Academic Integrity & AI at Dickson College
Dickson College upholds and strongly encourages and supports academic integrity in student work. Our school has worked with the BSSS, alongside an Education Directorate AI Schools Group, to update and inform our latest Academic Integrity Policy. This impacts elements of classroom assessment, student working requirements, and processes for supporting students and their academic integrity.
The BSSS states that students must genuinely complete their own original work. This allows students to build the skills we develop at Dickson College. Breaches of academic integrity could include: submitting another person’s work for assessment, or “Using AI generative software to substantially research, plan, structure and/or create the text/ image/ artwork.”
The ACT Education Directorate states that it “continues to restrict student access to generative AI applications on devices within Directorate networks.” It also states that “Students must not be encouraged to use unapproved tools by requesting that they undertake work off school networks (for example instructing students to use ChatGPT as part of homework).”
The BSSS does state instances where generative AI could be used for assessment, but only when instructed by the teacher and the task document that this is allowed - which the ACT Education Directorate is not allowing us to do at this time. It is important for students to read every task document carefully when it is released to ensure they know and understand what the teacher and task expectations and guidelines are.
This information is informed by the BSSS Teacher Guide to AI and Academic Integrity and is in line with the ACT Education Directorate Position on Use of AI in Schools.

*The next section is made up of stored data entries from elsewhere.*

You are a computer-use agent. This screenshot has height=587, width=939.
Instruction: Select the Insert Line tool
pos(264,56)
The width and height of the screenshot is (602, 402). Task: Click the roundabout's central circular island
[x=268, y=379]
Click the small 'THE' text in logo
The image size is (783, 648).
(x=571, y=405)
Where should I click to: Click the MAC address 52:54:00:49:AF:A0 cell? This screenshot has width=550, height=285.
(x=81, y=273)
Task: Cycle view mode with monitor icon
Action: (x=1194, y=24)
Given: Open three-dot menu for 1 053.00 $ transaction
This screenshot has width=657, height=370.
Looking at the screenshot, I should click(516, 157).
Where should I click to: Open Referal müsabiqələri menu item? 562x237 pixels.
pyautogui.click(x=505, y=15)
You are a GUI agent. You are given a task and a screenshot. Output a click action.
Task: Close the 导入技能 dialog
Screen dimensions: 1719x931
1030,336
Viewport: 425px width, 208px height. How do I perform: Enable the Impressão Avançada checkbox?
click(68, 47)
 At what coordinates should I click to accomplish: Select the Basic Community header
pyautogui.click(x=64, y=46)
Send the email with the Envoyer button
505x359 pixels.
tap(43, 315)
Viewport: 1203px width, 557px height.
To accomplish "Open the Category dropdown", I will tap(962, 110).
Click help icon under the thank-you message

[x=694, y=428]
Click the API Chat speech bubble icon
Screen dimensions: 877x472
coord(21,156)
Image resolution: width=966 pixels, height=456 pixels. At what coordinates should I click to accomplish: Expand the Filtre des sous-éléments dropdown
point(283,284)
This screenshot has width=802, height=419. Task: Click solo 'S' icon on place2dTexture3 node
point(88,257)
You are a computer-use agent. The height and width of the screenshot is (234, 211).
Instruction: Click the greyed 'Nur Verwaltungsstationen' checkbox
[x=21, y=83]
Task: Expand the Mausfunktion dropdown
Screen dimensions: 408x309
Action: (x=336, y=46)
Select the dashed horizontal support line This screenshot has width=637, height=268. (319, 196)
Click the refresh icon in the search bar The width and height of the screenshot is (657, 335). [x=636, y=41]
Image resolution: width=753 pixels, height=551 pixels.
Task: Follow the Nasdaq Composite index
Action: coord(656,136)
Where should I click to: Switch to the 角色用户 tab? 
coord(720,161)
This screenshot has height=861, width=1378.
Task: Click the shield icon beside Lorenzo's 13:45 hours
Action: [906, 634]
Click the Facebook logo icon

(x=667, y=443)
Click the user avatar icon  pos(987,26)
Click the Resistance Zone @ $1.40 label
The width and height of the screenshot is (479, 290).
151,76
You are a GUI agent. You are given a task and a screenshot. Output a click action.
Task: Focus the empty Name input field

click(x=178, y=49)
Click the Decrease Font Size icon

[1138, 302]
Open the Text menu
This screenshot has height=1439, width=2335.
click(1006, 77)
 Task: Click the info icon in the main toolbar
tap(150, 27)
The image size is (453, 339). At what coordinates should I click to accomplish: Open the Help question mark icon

Our school is developing the following guidelines to support student work, learning, and academic integrity, so please read all assessment documentation closely to see what has been implemented in your faculty. Tasks may:
- state that generative AI is not to be used for parts or the whole of an assessment
- require students to work only in assigned Google Docs generated in the Google Classroom [or they will state other approved file types]
- indicate that Grammarly is not to be used [as the spell check function provided in Google Docs will be sufficient]
- indicate that validation tasks of a written/verbal nature may be conducted before or after a task
- indicate that Academic Integrity Meetings may be requested with students
- state that failure to comply with task requirements may result in an academic penalty being applied
Further information and guidance can be found in the 2026 Dickson College Submissions and Assessment Conditions policy.
Our staff, policy, and processes are informed by a variety of research and readings.
You may like to refer to: the BSSS Plagiarism Student Guide, the BSSS Special Interest Paper: AI April 2023, the BSSS Special Interest Paper: AI October 2023, and the BSSS Special Interest Paper: June 2025 to find more information about academic integrity and your young person. You may also like to refer to: The Future of AI in Education: 13 Things We Can Do to Minimize the Damage by Arran Hamilton, Dylan Wiliam, and John Hattie; AI Tools in Society: Impacts on Cognitive Offloading and the Future of Critical Thinking by Michael Gerlich for more cognitive research about the use of generative AI.